What the exercise asks
If a line in the records contains the string "pixel", show that line.

Excerpts from a dataset

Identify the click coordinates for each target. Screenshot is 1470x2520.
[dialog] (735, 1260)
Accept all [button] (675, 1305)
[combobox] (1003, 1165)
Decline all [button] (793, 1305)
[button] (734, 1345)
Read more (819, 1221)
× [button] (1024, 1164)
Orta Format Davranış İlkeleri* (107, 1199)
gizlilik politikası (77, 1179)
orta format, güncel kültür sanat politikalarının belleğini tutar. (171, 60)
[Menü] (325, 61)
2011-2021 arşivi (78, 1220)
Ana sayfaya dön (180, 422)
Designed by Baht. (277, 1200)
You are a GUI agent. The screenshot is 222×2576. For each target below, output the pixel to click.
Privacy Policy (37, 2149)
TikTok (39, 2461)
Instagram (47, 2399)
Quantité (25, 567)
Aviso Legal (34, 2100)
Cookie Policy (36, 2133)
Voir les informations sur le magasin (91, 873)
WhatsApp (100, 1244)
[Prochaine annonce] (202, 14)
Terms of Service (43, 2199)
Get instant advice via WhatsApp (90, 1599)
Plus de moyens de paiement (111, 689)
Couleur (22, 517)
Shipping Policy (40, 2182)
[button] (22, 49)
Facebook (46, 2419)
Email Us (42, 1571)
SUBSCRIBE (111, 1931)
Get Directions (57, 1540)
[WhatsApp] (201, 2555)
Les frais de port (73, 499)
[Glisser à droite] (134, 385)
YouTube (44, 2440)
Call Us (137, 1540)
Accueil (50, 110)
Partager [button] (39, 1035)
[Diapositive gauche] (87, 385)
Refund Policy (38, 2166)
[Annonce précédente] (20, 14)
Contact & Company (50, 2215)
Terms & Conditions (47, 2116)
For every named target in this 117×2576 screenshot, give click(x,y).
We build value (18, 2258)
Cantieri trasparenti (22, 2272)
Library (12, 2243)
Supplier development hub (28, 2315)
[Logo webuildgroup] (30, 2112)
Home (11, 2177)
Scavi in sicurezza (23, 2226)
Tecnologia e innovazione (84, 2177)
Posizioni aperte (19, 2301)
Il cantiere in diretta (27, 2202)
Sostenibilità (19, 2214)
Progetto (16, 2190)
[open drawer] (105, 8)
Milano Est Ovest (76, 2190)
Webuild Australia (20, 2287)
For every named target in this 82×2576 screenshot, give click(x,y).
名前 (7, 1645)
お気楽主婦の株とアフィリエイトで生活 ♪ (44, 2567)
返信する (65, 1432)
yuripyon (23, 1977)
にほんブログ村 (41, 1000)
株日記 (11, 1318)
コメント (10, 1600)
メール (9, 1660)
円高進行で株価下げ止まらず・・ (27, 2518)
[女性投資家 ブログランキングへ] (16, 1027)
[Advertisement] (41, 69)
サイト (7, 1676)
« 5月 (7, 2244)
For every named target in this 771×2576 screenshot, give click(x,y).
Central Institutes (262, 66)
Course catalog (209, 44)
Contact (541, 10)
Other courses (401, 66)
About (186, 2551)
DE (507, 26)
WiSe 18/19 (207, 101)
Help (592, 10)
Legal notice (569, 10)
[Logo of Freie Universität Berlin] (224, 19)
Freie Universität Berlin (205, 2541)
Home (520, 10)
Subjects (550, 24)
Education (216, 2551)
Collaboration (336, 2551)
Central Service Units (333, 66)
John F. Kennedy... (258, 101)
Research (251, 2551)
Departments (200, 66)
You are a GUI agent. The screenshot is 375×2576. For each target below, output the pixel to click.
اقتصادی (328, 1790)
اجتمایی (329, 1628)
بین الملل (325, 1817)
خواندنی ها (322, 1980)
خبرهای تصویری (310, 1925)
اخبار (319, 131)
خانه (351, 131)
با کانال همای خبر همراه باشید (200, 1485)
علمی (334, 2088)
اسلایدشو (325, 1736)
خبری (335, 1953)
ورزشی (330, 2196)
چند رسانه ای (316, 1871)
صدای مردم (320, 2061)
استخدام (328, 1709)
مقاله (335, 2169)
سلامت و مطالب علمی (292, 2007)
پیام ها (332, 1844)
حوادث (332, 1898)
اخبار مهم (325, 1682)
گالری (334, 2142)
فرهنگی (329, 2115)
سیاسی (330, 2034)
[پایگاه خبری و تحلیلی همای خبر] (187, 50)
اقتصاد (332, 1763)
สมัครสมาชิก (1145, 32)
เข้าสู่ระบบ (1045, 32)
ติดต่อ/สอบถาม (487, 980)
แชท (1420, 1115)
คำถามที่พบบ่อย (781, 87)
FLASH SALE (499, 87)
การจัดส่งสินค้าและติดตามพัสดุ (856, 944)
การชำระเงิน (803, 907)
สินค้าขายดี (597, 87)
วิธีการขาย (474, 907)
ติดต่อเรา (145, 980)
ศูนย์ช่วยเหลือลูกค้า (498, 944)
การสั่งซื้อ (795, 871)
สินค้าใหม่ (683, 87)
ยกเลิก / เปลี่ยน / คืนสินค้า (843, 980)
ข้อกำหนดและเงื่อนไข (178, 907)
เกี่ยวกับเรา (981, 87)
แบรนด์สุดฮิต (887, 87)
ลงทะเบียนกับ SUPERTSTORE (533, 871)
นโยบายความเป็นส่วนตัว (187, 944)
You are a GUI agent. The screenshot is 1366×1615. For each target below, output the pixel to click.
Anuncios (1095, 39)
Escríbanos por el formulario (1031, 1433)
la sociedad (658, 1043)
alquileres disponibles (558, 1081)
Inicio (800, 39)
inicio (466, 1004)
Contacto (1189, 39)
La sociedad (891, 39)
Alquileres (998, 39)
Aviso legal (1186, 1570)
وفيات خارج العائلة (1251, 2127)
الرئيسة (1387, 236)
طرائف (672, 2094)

Answer
You are a GUI agent. The screenshot is 222×2576. For each target below, output the pixel to click.
You are a GUI agent. The screenshot is 375×2576. For each target below, output the pixel to click.
You are a GUI agent. The screenshot is 1366×1615. For each target below, output the pixel to click.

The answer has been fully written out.